Tak, dobrze wnioskujecie, mózg Atasuke jeszcze śpi.

Co miał zrobić? Sprzeciwianie się i dyskutowanie nie miało sensu, założył maskę i wziął Kaza na plecy, Różowy otworzył okno i polecieli. Wojownik w pewnym momencie chciał gdzieś skręcić, ale rozmyślił się. Do szkoły dotarli równo z dzwonkiem, aż dziw, że się nie spóźnili. Wpadli do klasy zdyszani i grzecznie usiedli przy ławkach. Atasuke aż się oczy zamykały. A gdy dyrektor zaczął coś pierdolić o akcjach charytatywnych to już w ogóle odpłynął. Nie poczuł nawet gdy Sumio kopnął go w krzesło. Dopiero dzwonek go „jakoś” ocucił i wygramolił się na korytarz.
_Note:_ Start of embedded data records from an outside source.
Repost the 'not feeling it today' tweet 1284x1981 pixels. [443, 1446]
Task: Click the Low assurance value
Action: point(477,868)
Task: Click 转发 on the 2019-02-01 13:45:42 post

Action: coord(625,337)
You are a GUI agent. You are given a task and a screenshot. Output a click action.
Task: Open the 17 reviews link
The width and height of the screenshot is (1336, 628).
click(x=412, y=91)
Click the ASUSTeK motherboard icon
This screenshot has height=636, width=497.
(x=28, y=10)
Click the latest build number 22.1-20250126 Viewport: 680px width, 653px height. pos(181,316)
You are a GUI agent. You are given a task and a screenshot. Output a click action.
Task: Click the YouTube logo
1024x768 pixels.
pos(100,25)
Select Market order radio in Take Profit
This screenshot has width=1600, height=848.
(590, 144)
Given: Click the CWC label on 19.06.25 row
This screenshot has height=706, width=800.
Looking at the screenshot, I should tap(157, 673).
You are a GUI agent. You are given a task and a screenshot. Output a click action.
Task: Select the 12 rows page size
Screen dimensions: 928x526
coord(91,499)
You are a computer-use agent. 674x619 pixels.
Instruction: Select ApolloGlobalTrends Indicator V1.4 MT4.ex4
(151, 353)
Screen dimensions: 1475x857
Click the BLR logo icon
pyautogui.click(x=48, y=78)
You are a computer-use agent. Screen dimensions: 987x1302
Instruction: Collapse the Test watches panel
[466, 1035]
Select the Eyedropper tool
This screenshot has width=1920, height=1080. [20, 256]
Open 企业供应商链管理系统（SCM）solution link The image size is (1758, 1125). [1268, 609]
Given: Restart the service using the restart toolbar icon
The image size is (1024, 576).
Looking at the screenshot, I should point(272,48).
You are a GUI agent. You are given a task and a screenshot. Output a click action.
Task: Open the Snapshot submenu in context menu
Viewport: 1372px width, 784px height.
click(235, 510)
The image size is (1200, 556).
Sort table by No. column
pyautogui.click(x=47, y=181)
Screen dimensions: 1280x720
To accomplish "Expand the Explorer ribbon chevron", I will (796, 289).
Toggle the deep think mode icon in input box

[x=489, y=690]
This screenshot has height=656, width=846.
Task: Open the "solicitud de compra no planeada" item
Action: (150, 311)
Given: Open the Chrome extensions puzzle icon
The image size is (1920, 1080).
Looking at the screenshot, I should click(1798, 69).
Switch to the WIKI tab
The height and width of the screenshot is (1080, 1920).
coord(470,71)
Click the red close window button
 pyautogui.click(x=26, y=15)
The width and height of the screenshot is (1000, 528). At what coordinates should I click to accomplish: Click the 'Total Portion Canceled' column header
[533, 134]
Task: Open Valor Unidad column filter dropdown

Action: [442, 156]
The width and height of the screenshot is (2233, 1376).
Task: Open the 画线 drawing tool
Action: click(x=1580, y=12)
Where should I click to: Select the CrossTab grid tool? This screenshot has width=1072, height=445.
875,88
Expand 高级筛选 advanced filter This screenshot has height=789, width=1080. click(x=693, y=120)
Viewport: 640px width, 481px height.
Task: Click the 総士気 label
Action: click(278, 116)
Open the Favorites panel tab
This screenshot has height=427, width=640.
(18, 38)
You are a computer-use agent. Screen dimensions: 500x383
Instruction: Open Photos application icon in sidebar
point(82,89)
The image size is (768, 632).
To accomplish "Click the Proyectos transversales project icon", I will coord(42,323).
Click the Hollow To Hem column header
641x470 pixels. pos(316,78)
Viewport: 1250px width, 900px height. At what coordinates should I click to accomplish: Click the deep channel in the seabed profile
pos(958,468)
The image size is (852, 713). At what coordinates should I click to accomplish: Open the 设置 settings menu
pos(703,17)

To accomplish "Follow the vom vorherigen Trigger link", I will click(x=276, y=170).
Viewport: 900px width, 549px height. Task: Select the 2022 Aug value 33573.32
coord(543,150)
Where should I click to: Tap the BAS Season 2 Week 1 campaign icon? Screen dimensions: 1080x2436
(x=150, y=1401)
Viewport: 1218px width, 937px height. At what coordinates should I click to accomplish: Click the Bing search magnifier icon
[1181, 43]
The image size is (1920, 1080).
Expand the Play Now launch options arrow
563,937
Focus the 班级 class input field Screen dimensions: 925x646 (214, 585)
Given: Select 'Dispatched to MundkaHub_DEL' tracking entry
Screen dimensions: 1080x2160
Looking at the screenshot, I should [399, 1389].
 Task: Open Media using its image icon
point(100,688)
Tam usiadł pod ścianą i… tak… zasnął. Kaz usiadł przy nim i zabrał się za jedzenie śniadania, bo to nie było mu dane w domu.
Sumio zaś poszedł do budynku gimnazjalnego, chciał coś zobaczyć. Powoli i z kamienną miną poszedł pod klasę gdzie Eri miała obecnie lekcje, no i zobaczył to co chciał, mianowicie namierzył chłopaków którzy dręczyli siostrę Atasuke. Stali naokoło niej i popychali, jednak jeden chłopak bardzo się wyróżniał, bo tylko on gadał, widać było, że to główny problem. Niebieskookiego aż krew zalała, lubił Eri, była jedną z niewielu osób które tolerował i czuł się przy niej dobrze. Podszedł do tłumku chłopaków, gdzie niby są ci nauczyciele gdy są potrzebni?!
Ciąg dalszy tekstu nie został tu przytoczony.